= Model Tenancy Act, 2019 =

Proposed tenancy law

The Model Tenancy Act, 2019 is a proposed tenancy law by the Government of India, designed to overhaul the tenancy market in India.

In 2019, finance minister Nirmala Sitharaman, spoke about creating the Model Tenancy Act to replace the archaic rental laws of the country, stating that "they do not address the relationship between the lessor and the lessee realistically and fairly". The Act seeks to solve the housing availability deficit and contribute to the Housing for All initiative by 2022.

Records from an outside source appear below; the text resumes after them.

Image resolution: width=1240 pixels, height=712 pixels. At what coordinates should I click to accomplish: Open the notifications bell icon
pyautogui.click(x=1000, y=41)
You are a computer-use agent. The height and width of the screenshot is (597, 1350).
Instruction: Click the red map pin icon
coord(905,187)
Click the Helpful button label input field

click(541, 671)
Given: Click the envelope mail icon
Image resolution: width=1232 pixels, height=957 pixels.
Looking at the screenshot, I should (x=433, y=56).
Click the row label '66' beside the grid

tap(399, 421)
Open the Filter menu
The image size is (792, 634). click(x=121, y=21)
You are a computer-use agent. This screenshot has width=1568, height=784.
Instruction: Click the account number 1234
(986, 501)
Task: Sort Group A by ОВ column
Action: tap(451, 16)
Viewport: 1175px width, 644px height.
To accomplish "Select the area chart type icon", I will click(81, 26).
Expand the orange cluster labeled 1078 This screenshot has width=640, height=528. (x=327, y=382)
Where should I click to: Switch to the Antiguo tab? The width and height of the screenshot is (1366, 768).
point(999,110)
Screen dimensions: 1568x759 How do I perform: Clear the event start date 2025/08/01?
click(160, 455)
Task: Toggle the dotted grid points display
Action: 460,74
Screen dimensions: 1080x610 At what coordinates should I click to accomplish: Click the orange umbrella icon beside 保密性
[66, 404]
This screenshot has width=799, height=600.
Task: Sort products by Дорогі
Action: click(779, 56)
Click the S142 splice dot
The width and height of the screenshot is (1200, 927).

The draft Act is currently under review by the states and union territories.

== Aspects ==
The Model Tenancy Act seeks to implement the following rules:

1. Formation of a Rent Authority department.
2. Residential housing security deposit is capped at two months' rent, and one month for non-residential tenancy.
3. Penalty on tenants for refusing to vacate the premises after the tenancy agreement expires or is mutually terminated.
4. Landlord must provide access to basic essentials and utilities, and cannot increase the property rent in the middle of an ongoing tenancy period.
5. Every executed tenancy agreement has to be reported to the Rent Authority within two months, and a unique identification number will be issued.
6. Terms of the tenancy agreement to be binding on the successors of both the landlord and the tenant.
7. Tenants cannot sublet the property without permission from the landlord.
8. Existing tenancies will not be affected by the Act.